La OTAN reconoce que la retirada implica riesgos

Los 10.000 soldados inician la salida de Afganistán en mayo

La próxima salida de Afganistán fue una decisión coordinada al detalle en el fondo y en la forma entre los aliados de la OTAN y los Estados Unidos. De entrada, con la presencia física del secretario de Estado norteamericano, Antony Blinken, y del de Defensa, Lloyd Austin, en Bruselas, en la sede de la OTAN, desde donde se improvisó una videoconferencia con los ministros de los países aliados. Allí se adoptó el acuerdo y se comunicó inmediatamente después de que Joe Biden hiciera en Washington el anuncio de la retirada.

La OTAN sacará también a sus tropas de Afganistán a partir del 1 de mayo, en una operación que durará unos pocos meses. No se dan más precisiones. “Esta reducción será ordenada, coordinada y deliberada”, dice el comunicado aprobado por la Alianza.

Una operación que conlleva sus riesgos. Lo reconoció el secretario general de la OTAN. “No es una decisión fácil y supone riesgos”, dijo Jens Stoltenberg, para añadir que “afrontamos un dilema porque la alternativa a salir es estar preparados para un compromiso militar indefinido a largo plazo”. Un compromiso que supondría probablemente incrementar el número de tropas estacionadas en aquel país, según el secretario general de la Alianza.

Actualmente, son 36 los países que participan en la denominada Resolute Support Mission (misión de apoyo decidido) liderada por la OTAN, que desde enero del 2015 entrena y asiste a las fuerzas armadas y las instituciones afganas. EE.UU., Alemania, Turquía, el Reino Unido e Italia, con 6.000
militares, aportan el grueso del total de 9.592 soldados que participan. En el caso español, son 24 los militares desplegados.

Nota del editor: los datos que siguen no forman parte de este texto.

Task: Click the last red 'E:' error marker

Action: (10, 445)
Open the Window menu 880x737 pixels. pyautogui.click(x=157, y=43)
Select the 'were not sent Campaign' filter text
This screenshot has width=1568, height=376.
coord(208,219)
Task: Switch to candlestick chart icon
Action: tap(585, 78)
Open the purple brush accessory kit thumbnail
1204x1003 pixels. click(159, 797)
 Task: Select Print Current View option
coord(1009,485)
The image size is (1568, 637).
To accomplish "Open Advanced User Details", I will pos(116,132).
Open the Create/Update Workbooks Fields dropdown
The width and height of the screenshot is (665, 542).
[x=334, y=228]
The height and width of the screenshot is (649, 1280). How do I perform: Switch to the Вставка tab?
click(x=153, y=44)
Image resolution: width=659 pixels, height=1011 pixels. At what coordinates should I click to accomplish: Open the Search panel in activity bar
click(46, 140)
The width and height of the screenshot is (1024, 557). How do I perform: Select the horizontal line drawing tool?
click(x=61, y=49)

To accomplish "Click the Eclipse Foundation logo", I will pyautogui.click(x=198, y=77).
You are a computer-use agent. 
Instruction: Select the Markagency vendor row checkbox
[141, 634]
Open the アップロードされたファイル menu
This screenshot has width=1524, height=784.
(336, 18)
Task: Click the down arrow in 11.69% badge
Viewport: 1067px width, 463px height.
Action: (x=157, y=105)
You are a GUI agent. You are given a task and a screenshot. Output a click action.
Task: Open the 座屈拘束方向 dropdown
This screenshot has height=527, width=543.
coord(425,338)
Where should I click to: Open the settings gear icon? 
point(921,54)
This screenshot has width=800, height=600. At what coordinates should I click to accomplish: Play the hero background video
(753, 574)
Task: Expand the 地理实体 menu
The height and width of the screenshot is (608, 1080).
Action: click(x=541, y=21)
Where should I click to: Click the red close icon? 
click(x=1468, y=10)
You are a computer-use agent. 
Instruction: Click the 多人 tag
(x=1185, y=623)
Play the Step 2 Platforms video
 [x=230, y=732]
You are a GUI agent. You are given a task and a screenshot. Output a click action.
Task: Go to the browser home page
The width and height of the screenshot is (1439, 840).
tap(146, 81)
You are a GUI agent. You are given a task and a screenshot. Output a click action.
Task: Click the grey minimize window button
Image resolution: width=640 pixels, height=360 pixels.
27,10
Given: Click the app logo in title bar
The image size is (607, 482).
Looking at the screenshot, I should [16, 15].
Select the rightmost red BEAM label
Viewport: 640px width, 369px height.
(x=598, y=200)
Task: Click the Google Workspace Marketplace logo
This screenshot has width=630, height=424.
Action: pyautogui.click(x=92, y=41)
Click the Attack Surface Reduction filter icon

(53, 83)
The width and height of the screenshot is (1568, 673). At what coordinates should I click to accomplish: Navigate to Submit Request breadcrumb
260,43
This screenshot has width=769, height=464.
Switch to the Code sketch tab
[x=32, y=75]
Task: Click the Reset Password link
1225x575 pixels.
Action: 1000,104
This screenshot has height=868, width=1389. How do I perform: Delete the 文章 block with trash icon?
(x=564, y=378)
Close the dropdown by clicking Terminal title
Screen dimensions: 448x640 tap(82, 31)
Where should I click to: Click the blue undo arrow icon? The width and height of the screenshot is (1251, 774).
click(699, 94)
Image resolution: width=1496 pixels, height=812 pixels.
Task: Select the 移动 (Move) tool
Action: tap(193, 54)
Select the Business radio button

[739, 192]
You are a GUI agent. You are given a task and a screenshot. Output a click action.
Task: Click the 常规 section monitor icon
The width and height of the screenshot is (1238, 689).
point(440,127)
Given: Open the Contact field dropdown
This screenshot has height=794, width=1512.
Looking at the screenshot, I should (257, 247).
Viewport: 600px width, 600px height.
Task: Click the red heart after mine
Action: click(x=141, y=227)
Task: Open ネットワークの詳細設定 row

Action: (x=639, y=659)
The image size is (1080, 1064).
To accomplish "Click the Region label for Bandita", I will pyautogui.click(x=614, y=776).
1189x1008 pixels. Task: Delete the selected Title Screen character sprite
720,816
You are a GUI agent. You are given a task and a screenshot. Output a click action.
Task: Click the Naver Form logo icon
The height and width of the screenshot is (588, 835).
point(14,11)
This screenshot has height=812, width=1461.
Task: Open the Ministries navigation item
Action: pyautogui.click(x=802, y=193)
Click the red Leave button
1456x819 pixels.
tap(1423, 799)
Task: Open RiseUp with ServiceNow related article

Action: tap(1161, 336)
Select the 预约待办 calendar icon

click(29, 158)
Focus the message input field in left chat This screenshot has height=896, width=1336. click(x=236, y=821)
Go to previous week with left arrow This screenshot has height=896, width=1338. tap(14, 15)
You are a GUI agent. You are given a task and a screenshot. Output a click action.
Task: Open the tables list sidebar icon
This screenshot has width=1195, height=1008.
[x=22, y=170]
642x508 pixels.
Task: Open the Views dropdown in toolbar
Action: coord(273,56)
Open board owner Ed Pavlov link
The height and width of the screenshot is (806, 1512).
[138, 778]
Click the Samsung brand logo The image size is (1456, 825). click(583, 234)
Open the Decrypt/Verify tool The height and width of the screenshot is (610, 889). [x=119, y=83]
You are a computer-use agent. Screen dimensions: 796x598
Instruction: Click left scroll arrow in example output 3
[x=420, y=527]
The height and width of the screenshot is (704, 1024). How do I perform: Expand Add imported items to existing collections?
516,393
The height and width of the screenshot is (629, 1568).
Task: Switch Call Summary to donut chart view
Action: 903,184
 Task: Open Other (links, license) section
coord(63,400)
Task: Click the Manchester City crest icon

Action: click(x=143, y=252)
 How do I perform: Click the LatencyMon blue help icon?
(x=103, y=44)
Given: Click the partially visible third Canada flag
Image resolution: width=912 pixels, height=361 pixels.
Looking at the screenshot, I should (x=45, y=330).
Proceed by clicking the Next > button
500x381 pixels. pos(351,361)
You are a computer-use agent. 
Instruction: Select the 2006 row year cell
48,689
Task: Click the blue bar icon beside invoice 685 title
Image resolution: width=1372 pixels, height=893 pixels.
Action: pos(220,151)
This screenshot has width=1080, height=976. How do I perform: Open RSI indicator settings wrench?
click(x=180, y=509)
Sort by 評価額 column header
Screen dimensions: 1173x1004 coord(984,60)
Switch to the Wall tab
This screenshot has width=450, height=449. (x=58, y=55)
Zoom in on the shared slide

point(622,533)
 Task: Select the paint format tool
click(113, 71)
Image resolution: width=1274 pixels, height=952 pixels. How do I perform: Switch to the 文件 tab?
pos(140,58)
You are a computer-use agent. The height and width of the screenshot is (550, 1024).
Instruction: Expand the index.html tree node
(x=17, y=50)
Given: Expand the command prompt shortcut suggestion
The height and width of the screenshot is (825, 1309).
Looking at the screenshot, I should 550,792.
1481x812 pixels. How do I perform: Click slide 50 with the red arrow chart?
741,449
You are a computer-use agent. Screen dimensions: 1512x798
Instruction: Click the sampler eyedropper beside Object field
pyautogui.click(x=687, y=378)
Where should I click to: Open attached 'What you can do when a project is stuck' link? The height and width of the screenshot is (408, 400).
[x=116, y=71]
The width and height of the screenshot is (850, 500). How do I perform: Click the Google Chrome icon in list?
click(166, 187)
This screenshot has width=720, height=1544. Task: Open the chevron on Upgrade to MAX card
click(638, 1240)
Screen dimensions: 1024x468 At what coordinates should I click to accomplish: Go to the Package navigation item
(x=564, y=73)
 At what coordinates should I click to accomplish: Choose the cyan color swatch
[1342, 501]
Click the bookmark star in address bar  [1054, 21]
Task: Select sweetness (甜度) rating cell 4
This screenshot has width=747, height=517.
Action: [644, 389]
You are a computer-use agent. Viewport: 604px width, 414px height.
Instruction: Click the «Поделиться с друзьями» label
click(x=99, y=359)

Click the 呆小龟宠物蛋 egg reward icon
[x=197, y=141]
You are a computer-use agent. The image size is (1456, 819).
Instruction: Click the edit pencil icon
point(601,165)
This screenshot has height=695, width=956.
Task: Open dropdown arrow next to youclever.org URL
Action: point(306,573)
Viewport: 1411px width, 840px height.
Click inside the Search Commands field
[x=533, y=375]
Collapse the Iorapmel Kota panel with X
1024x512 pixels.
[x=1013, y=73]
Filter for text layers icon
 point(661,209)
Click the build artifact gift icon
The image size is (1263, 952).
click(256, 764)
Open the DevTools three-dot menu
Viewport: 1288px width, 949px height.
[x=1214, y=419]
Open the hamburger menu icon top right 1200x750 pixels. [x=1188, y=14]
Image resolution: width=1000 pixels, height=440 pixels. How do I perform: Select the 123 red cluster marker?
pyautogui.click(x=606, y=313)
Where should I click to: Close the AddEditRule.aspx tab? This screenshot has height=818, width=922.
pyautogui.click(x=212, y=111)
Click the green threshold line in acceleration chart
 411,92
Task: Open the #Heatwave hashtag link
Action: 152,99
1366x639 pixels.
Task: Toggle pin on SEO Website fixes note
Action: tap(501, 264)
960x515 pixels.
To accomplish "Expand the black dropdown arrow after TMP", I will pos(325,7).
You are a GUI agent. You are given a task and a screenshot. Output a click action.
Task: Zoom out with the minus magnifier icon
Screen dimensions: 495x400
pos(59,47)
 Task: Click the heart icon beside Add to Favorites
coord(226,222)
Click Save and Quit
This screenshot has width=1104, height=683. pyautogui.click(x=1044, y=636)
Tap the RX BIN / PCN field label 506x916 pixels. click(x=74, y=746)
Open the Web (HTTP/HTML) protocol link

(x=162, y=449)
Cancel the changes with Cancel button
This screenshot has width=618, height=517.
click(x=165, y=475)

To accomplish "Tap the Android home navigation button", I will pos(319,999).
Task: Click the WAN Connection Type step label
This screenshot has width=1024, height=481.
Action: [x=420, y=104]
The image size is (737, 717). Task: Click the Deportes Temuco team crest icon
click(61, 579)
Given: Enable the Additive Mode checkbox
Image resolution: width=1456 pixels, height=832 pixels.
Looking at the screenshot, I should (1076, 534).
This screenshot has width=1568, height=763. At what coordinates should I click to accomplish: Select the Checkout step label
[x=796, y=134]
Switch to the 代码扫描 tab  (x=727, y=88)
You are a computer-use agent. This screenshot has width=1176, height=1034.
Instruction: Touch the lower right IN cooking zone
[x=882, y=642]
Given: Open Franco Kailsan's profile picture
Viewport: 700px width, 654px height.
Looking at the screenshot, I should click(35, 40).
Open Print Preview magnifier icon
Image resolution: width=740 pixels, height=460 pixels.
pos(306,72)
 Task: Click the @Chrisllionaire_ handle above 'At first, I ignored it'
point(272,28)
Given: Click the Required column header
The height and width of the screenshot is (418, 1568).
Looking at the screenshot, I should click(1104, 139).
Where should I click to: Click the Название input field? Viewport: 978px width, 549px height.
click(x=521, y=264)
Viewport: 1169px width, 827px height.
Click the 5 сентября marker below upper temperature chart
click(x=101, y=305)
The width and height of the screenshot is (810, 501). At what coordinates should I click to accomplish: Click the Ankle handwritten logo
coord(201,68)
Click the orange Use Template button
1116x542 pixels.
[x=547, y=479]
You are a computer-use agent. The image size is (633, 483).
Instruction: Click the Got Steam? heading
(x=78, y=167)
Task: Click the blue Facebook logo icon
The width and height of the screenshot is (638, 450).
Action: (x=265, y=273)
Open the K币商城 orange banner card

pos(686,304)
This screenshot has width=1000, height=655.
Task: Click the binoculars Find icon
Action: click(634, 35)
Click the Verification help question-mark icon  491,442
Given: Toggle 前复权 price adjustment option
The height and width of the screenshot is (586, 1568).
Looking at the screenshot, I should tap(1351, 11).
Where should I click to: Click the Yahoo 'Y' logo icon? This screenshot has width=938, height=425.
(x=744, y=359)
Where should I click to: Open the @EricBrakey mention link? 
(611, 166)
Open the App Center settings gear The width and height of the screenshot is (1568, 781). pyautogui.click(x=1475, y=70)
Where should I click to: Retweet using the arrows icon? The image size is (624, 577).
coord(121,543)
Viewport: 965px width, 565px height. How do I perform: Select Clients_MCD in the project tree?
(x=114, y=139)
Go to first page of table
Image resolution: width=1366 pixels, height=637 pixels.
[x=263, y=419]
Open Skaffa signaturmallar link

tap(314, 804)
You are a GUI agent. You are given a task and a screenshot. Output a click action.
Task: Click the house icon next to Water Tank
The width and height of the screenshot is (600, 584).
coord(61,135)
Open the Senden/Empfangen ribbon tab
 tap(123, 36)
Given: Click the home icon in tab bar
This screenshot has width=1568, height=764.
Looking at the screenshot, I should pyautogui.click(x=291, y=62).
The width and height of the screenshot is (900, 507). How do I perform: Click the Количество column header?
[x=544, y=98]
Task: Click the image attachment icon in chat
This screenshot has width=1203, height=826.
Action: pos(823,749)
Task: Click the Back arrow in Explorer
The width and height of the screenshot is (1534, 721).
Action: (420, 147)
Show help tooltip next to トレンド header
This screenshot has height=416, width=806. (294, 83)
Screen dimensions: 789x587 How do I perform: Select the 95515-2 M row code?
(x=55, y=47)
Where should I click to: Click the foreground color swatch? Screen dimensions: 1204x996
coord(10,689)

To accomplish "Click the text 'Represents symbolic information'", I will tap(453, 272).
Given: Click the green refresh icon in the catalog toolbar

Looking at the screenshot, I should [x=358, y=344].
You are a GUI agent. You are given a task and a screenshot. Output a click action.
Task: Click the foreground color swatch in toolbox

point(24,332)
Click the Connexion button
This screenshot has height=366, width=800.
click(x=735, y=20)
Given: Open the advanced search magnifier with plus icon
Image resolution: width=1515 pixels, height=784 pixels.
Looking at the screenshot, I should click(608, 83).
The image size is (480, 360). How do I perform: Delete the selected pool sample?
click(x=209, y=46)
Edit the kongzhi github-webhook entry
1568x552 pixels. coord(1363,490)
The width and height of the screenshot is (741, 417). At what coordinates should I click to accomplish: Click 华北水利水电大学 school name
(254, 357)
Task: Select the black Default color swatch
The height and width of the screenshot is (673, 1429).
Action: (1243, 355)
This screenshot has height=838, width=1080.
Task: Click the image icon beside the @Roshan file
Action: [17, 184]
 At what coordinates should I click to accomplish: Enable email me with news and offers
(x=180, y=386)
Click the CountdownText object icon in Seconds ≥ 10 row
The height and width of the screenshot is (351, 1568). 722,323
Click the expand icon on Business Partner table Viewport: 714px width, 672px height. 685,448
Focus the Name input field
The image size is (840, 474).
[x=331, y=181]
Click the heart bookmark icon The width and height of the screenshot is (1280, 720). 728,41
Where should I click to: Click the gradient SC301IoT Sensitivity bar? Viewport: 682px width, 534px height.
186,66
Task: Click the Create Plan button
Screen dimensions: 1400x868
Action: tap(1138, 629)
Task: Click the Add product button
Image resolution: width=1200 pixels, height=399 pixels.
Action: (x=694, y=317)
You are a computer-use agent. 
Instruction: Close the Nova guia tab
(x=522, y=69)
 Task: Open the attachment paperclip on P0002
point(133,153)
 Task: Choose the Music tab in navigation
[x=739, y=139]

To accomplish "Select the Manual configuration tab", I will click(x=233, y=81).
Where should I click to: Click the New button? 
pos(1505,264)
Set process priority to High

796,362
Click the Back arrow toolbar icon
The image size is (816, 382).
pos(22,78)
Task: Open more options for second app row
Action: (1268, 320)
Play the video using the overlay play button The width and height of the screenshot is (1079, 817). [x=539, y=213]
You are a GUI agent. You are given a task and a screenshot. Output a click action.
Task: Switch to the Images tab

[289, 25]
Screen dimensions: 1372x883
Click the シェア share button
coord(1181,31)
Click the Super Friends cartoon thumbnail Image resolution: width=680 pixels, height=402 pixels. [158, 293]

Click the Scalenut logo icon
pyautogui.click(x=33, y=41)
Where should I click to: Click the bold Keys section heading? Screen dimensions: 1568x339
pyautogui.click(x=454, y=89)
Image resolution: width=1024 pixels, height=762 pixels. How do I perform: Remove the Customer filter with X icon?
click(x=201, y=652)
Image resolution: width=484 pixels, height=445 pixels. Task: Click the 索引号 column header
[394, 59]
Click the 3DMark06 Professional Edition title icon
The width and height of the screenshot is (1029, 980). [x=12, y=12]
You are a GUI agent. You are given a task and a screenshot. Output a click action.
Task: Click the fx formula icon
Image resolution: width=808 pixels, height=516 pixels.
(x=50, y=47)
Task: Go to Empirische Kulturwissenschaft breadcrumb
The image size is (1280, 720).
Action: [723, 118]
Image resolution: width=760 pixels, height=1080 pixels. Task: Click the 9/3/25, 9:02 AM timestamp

En el anuncio de la retirada, hecho conjuntamente por Stoltenberg, Blinken y Lloyd, los tres repitieron casi palabra por palabra una misma frase: “Entramos en Afganistán juntos, hemos ajustado nuestra postura juntos y estamos unidos saliendo juntos”. Mensaje de unidad para un paso que ellos mismos reconocen difícil y arriesgado. Para afrontar la maniobra combinan avisos, como que “cualquier ataque talibán a las tropas aliadas durante la retirada encontrará una respuesta enérgica”, con un balance positivo de la presencia en Afganistán.

En el 2001, los aliados invocaron el artículo 5 del tratado de Washington por primera y única vez en la historia de la OTAN. Un paso altamente simbólico. Además, los aliados fueron a Afganistán en apoyo de EE.UU. para prevenir que los terroristas utilizarán aquel país como refugio para atacar a los países occidentales. Durante décadas, “hemos trabajado conjuntamente para conseguir estos objetivos”, dicen los aliados, y ofrecen también una colaboración futura con Afganistán. Apuntan que retirar las tropas no supone el fin de la relación con el país, sino el inicio de un nuevo capítulo.

Después de que se consume su retirada, la OTAN y Estados Unidos esperan poder confiar en las fuerzas militares y policiales afganas, en la formación y preparación de las cuales han invertido miles de millones de euros, para garantizar la seguridad, aunque nada está garantizado.

Además de razonas políticas, la coordinación de la retirada es conveniente para los aliados para contar con los medios de transporte aéreos y navales de Estados Unidos para retirar su equipo pesado del país.

La ministra española de Asuntos Exteriores, Arancha González Laya, defendió la salida coordinada de las fuerzas aliadas y de Estados Unidos. “Esta ha sido la filosofía de la misión de la OTAN. Lo queremos hacer juntos siguiendo esta fecha señalada por Estados Unidos del 11 de septiembre, en la que esperamos que todos los hombres y mujeres del ejército de España vuelvan a nuestro país”, dijo la ministra.

Por otro lado, en la misma reunión la OTAN también reclamó a Rusia que retire sus tropas des­plegadas cerca de Ucrania. “Los ­aliados damos pleno apoyo a la ­soberanía e integridad territorial de Ucrania”, dijo Stoltenberg, que ­pidió a Moscú que “desescale” de forma inmediata, y que abandone su patrón de provocaciones ­agresivas.

Tanto la OTAN como Estados Unidos han calificado el despliegue ruso cerca de las fronteras de Ucrania como el mayor desde el 2014, cuando se produjo la anexión rusa de Crimea. Es uno de los episodios que centra la tensión entre Rusia y la OTAN, con las actuaciones de Moscú en la zona que Estados Unidos y el resto de aliados consideran como fuente de grave preocupación.